Derrière le langage bureaucratique se cache une communauté profondément divisée. J’ai parlé avec le pasteur Dave Koop de l’église Coastal à Vancouver, qui soutenait l’événement. « Il y a de la déception parmi de nombreuses congrégations qui attendaient avec impatience une soirée de louange, » m’a-t-il confié. « Nous croyons que ces rassemblements renforcent l’esprit communautaire. »
Mais les défenseurs locaux de la communauté LGBTQ+ et les leaders religieux progressistes avaient soulevé des préoccupations concernant les affiliations politiques et les messages de Feucht. Son histoire comprend une opposition bien documentée aux droits LGBTQ+, des apparitions sur des plateformes médiatiques d’extrême droite, et son image distinctive alignée sur le mouvement MAGA qui mélange le christianisme évangélique avec la politique conservatrice américaine.
La conseillère municipale Patricia Ross a reconnu ces tensions sans les citer directement comme raison du refus. « Notre processus d’autorisation d’événements prend en compte les normes et les valeurs communautaires, » a-t-elle noté lors de notre brève conversation après la réunion du conseil d’hier. « Abbotsford est fière d’être accueillante pour tous ses résidents. »
Ce qui rend ce cas particulièrement remarquable, c’est comment il reflète des tensions plus larges qui se manifestent dans les communautés à travers le Canada. Un récent sondage de l’Institut Angus Reid montre que 67% des Canadiens expriment leur inquiétude concernant l’influence des guerres culturelles de style américain sur la politique canadienne. La vallée du Fraser, avec sa robuste communauté évangélique aux côtés de populations de plus en plus diverses, se retrouve souvent à ces carrefours.

> _EXERCICES_
1 - Dans le texte sur l'événement de Feucht à Abbotsford, quelle part des Canadiens s'inquiète de l'influence des guerres culturelles de style américain sur la politique canadienne, selon le sondage de l'Institut Angus Reid ?
2 - Rédigez la suite du texte sur l'événement de Feucht à Abbotsford, en commençant après sa dernière phrase.

> _DONNÉES FOURNIES_
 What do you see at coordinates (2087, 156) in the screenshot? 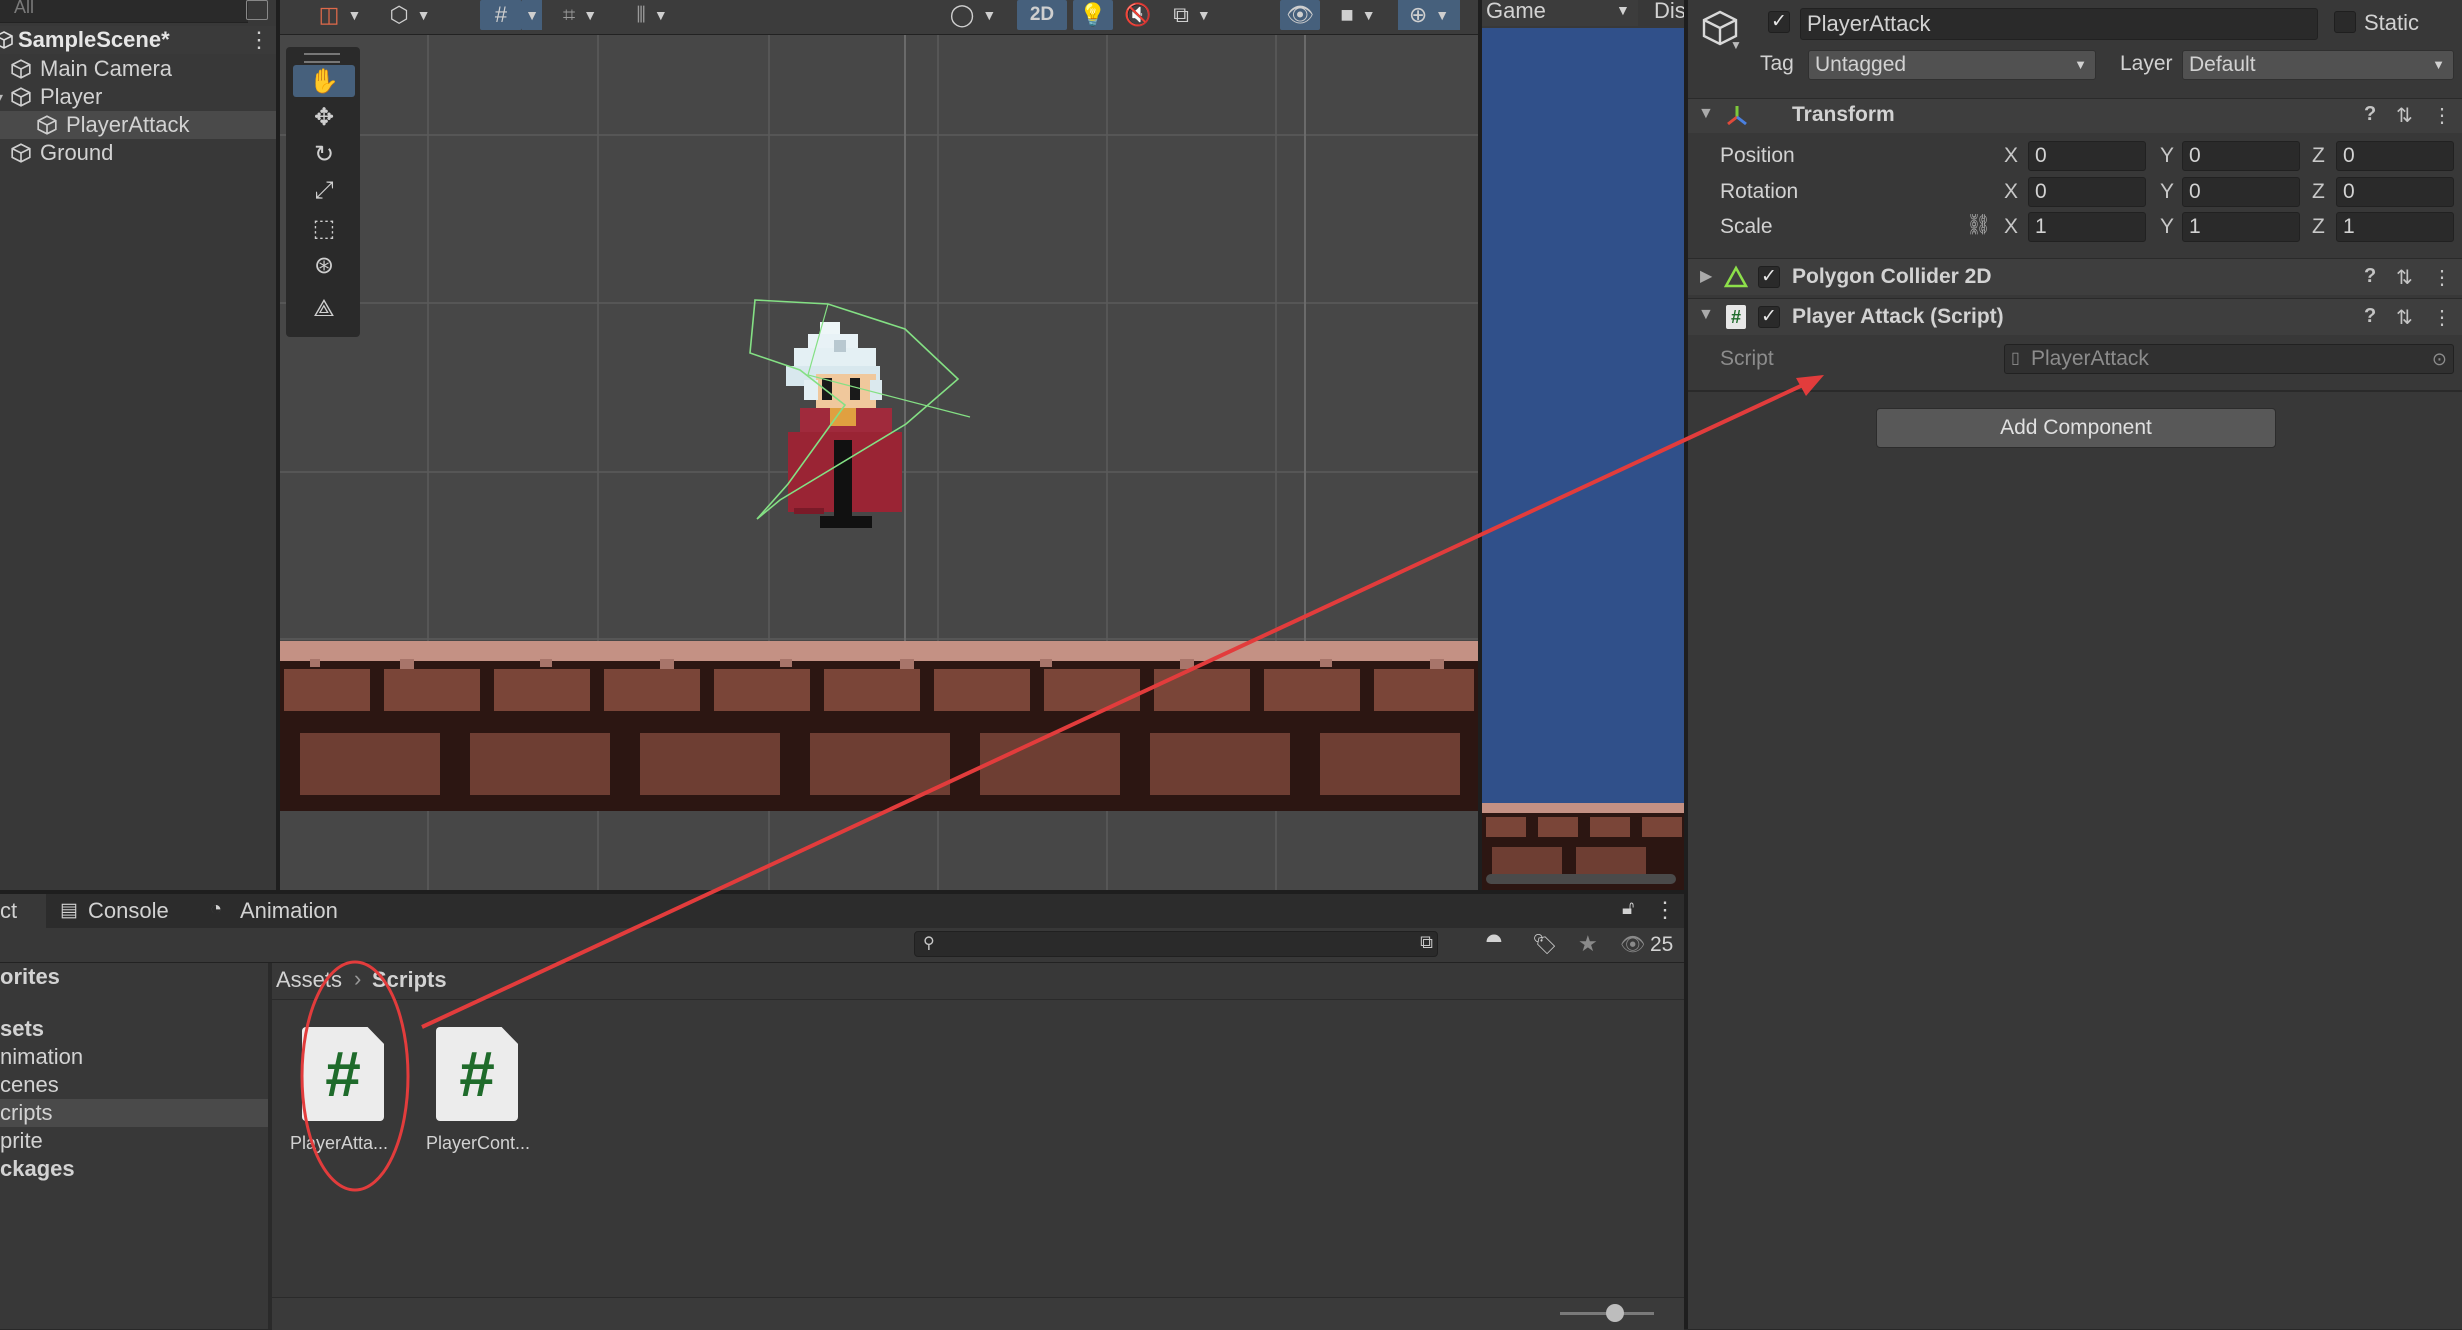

> _RÉPONSES PAR NUMÉRO_
1 - 67 % des Canadiens.

2 -
Dr. Emma Anderson, professeure d’études religieuses à l’Université d’Ottawa, m’a expliqué les dynamiques en jeu lorsque je l’ai appelée ce matin. « Nous voyons des municipalités de plus en plus prises entre des revendications de droits concurrentes—la liberté religieuse d’un côté, et la protection des communautés marginalisées de l’autre, » a-t-elle dit. « Les villes canadiennes développent leurs propres cadres pour ces décisions, souvent distincts des approches américaines. »
L’équipe de Feucht a déjà répondu avec une défiance caractéristique. « C’est de la discrimination religieuse, pure et simple, » déclare un communiqué sur ses réseaux sociaux. Son organisation a suggéré qu’ils pourraient quand même tenter de tenir le rassemblement, potentiellement dans un lieu privé ne nécessitant pas de permis municipaux.
Ce ne serait pas sans précédent. Pendant les restrictions pandémiques, Feucht a organisé de nombreux événements de louange en plein air non autorisés à travers les États-Unis, se positionnant comme un défenseur de la liberté religieuse contre l’empiétement gouvernemental. Ses concerts mélangent musique de louange et messages politiques, présentant souvent des marchandises portant des slogans comme « Make America Godly Again. »
Ce qui m’a frappé lors des conversations avec les résidents locaux, c’est comment cette controverse transcende les simples lignes de division gauche-droite. James Chen, un résident de longue date d’Abbotsford et ancien d’église que je connais par mes reportages précédents, a exprimé des sentiments mitigés. « Je suis profondément engagé dans ma foi, mais je suis mal à l’aise avec la façon dont les symboles politiques américains se sont entremêlés avec la louange, » m’a-t-il dit autour d’un café près de Mill Lake. « Ce n’est pas la façon canadienne de pratiquer notre foi. »
La décision d’Abbotsford survient alors que la tournée « Kingdom to the Capitol » de Feucht est en cours et a déjà fait face à des résistances similaires dans d’autres villes canadiennes. À Toronto le mois dernier, son événement a été relocalisé après des annulations initiales de lieu suite à la pression communautaire.
En regardant le contexte plus large, les données d’Élections Canada montrent que la vallée du Fraser a constamment élu des députés conservateurs, y compris Ed Fast qui représente Abbotsford depuis 2006. Pourtant, la politique municipale reflète souvent des valeurs communautaires plus nuancées que ce que suggèrent les tendances de vote fédérales.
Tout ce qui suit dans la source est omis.